What needs to be done:
If a line in the listing below contains "column", return that line.
:::
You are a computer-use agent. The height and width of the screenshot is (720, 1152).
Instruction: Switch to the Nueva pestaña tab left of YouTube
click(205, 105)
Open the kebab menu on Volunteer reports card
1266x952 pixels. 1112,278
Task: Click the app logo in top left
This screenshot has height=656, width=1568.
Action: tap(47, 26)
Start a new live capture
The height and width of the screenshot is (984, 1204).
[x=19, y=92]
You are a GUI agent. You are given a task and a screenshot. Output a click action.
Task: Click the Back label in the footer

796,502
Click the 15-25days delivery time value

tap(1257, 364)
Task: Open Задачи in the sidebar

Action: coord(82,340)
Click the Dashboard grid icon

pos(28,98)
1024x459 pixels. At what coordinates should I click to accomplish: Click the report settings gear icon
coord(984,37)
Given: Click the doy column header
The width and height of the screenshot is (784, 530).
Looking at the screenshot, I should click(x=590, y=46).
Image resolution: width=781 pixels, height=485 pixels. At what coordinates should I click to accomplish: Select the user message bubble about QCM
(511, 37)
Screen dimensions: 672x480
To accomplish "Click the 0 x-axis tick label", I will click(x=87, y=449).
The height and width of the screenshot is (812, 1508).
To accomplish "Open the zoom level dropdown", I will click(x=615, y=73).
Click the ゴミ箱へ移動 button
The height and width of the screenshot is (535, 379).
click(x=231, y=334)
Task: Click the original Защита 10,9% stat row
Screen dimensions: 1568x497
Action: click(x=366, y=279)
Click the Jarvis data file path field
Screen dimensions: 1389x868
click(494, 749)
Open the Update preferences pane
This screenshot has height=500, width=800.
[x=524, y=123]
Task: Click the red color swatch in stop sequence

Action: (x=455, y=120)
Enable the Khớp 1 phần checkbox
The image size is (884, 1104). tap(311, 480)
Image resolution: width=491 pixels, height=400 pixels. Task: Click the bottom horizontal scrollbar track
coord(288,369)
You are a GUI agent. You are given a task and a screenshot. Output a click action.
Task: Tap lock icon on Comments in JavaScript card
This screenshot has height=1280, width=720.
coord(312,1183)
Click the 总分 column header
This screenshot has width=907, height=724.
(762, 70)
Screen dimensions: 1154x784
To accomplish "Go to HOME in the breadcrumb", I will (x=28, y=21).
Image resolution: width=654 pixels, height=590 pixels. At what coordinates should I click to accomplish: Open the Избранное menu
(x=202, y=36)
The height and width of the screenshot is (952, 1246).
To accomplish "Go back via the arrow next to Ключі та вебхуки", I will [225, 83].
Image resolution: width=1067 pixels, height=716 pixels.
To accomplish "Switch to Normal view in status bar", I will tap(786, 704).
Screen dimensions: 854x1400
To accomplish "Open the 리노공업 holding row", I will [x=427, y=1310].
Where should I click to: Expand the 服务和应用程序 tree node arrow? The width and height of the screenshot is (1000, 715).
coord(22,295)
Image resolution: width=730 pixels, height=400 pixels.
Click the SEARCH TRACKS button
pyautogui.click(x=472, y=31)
:::
Expected answer:
Given: Click the doy column header
Click the 总分 column header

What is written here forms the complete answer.